According to the MRDC website, "The competition promotes engineering disciplines and offers students a chance to demonstrate their technical abilities and creativity while applying knowledge learned in engineering courses. Overall, the design competition presents a well-rounded multi-disciplinary engineering challenge to future engineers."

== Annual competitions ==

=== 7th annual competition (1994) ===
The 7th annual competition featured teams from several universities, including Purdue, that competed in a giant game of billiards, played with remote-controlled billiard balls. Competitors were provided an RC car and 18" plastic sphere. The objective was to push other balls into the pockets.

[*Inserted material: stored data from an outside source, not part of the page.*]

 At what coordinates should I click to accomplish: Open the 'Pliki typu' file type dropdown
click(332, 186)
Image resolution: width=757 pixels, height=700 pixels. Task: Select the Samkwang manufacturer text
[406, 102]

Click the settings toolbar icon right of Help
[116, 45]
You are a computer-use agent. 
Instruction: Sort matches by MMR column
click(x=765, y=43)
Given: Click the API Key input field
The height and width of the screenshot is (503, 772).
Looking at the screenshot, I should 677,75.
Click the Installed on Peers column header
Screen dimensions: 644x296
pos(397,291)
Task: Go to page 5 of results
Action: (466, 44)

=== 23rd annual competition (2010) ===
The 23rd annual competition featured 20 teams from five different universities that competed in a giant game of tic-tac-toe, played with colored balloons.

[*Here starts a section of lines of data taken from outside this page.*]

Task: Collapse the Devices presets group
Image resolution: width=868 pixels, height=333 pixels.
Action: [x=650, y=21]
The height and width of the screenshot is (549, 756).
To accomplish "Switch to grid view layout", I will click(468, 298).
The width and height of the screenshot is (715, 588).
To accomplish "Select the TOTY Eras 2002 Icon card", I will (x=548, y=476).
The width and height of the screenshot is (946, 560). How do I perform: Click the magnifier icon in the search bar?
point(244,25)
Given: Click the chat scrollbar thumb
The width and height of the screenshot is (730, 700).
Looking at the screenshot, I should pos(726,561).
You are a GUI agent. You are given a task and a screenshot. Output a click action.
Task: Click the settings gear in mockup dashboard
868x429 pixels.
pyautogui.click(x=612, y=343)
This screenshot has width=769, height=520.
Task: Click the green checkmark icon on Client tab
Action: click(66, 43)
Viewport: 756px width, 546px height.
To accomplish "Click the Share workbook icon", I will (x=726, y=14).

=== 25th annual competition (2012) ===
A course littered with foam balls was prepared for the 2012 competition. The competing teams had to navigate the course, collect the balls with their robots, and deposit them into scoring bins.

=== 27th annual competition (2014) ===
To win the competition, one had to design a “cone transportation system” that transported traffic cones to specified areas in the arena, known as "territories", to win points. After a team successfully transported cones to a territory, said territory was said to be "under the control" of that team. There were three tiers of territories that awarded 1, 3, and 5 points when "controlled" for 10 seconds. Territories "controlled" at the end of the match awarded 10, 30, and 40 points.

=== 28th annual competition (2015) ===
The course was set up with four quadrants, with each robot starting within their “home” corner. Robots had to traverse obstacles such as moats, teeter totters, tunnels and doors that covered the course in order to collect the balls they needed to score. There were three types of balls used in the competition, foam balls, wiffle balls, and golf balls. Each type has a different point value assigned to it based on how hard it is to collect and place it into the scoring bin. Foam balls and wiffle balls are scored by getting them into a rotating bin and golf balls are scored by putting them into a hole on a putting green.

A demolition round followed the main competition, where the robots demolished each other. The Illinois Institute of Technology's team was the champion of the demolition round.

=== 29th annual competition (2016) ===
The 2016 course included two levels, and gates that opened and closed. This forced teams to work on a strategy to get into the inner circle before scoring in the game.

=== 31st annual competition (2018) ===

MRDC 2018 Winners
| Prize | Team/Robot | Institute |
|---|---|---|
| First Place | QUIN | Northern Illinois University |
| Second Place | Ernie | Valparaiso University |
| Third Place | Marvin | Valparaiso University |
| Demolition Round Winner | ITR Goliath | Illinois Institute of Technology |
| Creative Design Award | Marvin | Valparaiso University |

In the 2018 competition, teams had to score different balls on their respective targets on a course. Each round had four of the teams competing, and each team was to score as many points as they could by scoring soccer balls in team soccer ball goals and/or scoring foam balls in the center bin.

=== 32nd annual competition (2019) ===

MRDC 2019 Winners
| Prize | Team/Robot | Institute |
|---|---|---|
| First Place | Remote Vehicle | Northern Illinois University |
| Second Place | STELLA | University of Illinois at Chicago |
| Third Place | Southern Budget | Southern Illinois University |
| Demolition Round Winner | ITR Goliath | Illinois Institute of Technology |
| Creative Design Award | Marvin | Valparaiso University |

The 2019 competition included a sequencing game, where robots had to press buttons in a sequence, and a basketball game, where foam balls were to be shot into basketball hoops. There were a number of other rounds of challenges.

===Discontinuation===

In 2020, the competition was postponed indefinitely due to the COVID-19 outbreak. There has not been a competition held since the 2019 competition.